There is a specific benefit to the "ack when deliverable" (note deliverable, not delivered) approach for low-resource situations (I can elaborate if needed, let me know), so I would hesitate to assume that ack-on-receipt is the model used by all implementations at all times.  

 
<JD> Join the club. I have been favoring "ack on delivery" from the start, but that seems to clash with the WS-RM model: the protocol would become involved in the RMD-AD delivery assurance. Please try to convince Chris...


<dug> I'm staying out of this one for now  :-)  </dug>

 
Now, of course, if my "ack when deliverable" approach is in use by the RMD, then the final ack will be accurate:  all the messages that have been acked are safely deliverable after a close.  It's the "ack immediately on receipt" approach that has that problem - but to be clear, I do not want the spec to impose an ack strategy, I think the freedom the spec gives the RMD on choosing an ack strategy is one of the coolest things in the current spec.

 
<JD> well... too much choice is not necessarily good here: an RMS must preferably know what Ack means to the other party.
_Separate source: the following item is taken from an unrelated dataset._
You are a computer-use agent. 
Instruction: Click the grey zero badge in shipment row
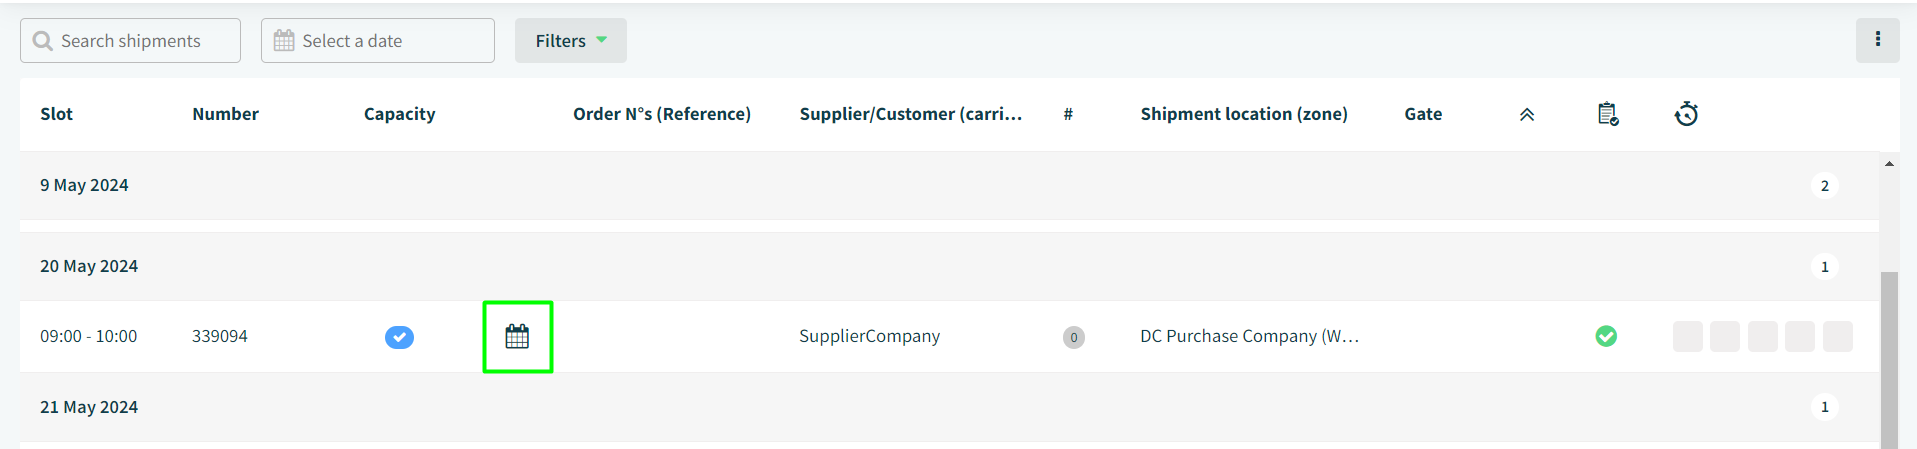(x=1074, y=337)
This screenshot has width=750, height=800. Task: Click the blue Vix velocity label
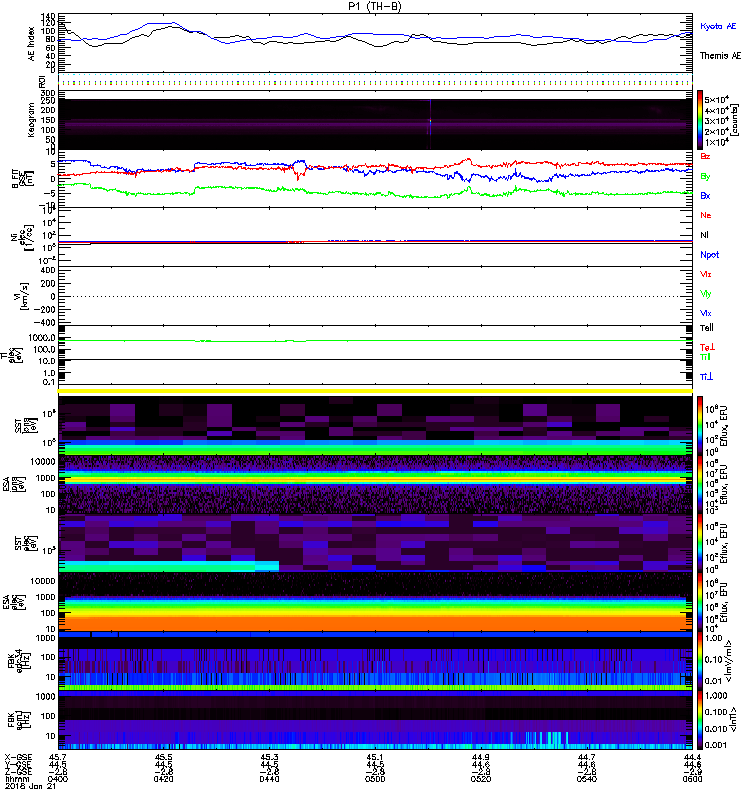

I prefer the spec to be clear one way or the other about this. I think it is now. Just not the way I prefer - because as drafted today, I maintain, it is OK to acknowledge a message that will never be delivered, and there is no provision for the RMS to know about this. But that is another issue.


<dug> I seem to recall the notion of having some sort of handshaking going on during the CreateSequence where the RMD would communicate the DA in-use back to the RMS.  I suppose the spec could also communicate the ACK strategy as well, if there was more than one choice.  Not really sure I'd want to offer more than one but its something to think about  </dug>

 
I think the general way out of this may be the following:  If the original use case was "I want to close the sequence and have an accurate final ack so I know which ones to resend in a different sequence later", then it seems to me that this is really only viable for sequences that do not have InOrder requirements:  If I will send some of them in sequence S2 later there is no guarantee that they will be delivered in order with respect to the ones I sent in sequence S1 earlier, and I am going to break the InOrder requirement anyway.

 
<JD> I think if InOrder is required but not AtLeastOnce, that means we accept message loss - and therefore we would not have any qualms not resending these in S2. Even if InOrder+ AtLeastOnce is required, some gap may still be there when closing the sequence S1. But again, S2 can forget about the missing messages in S1: the DA is still satisfied if a delivery failure has been notified for the missing,


<dug> A while ago there was a discussion about how to handle the linking of sequences for cases where the MaxMsgNum was hit.  While there wasn't a formal decision by the TC, quite a few people said that that notion was something that should be done at a higher level.  I believe the notion of how to recover a sequence when it is closed prematurely fits into that category as well.  So, while I can see your point about there still being an issue of how to safely do some recovery, I think its another issue.  This current proposal simply focuses on how the RMS can get an accurate accounting of the 'current' sequence when it is closed down early.  What it does with that info - if anything at all - is something else.  And personally, while I do agree there is some higher-level processing that can/should take place in some situations, I do think the RM protocol could help make that processing easier - but as I said, that's another issue. </dug>

 
The RMS knows from the final ack which messages the RMD "has"; if it knew the the RMD<->AD DA, then it would know what to do:

-
         If the DA is InOrder, it knows that it cannot close and then restart a new sequence at all without violating the underlying ordering requirements
-
         If the DA is not InOrder then it can close and restart a new sequence later, and if so it should resend all messages not in the final ack.
 
<JD> These behaviors are somehow out of scope of the spec: there is no requirement on dealing with missing messages across sequences.  That is an optimization that can indeed rely on out-of-band knowledge of the DA.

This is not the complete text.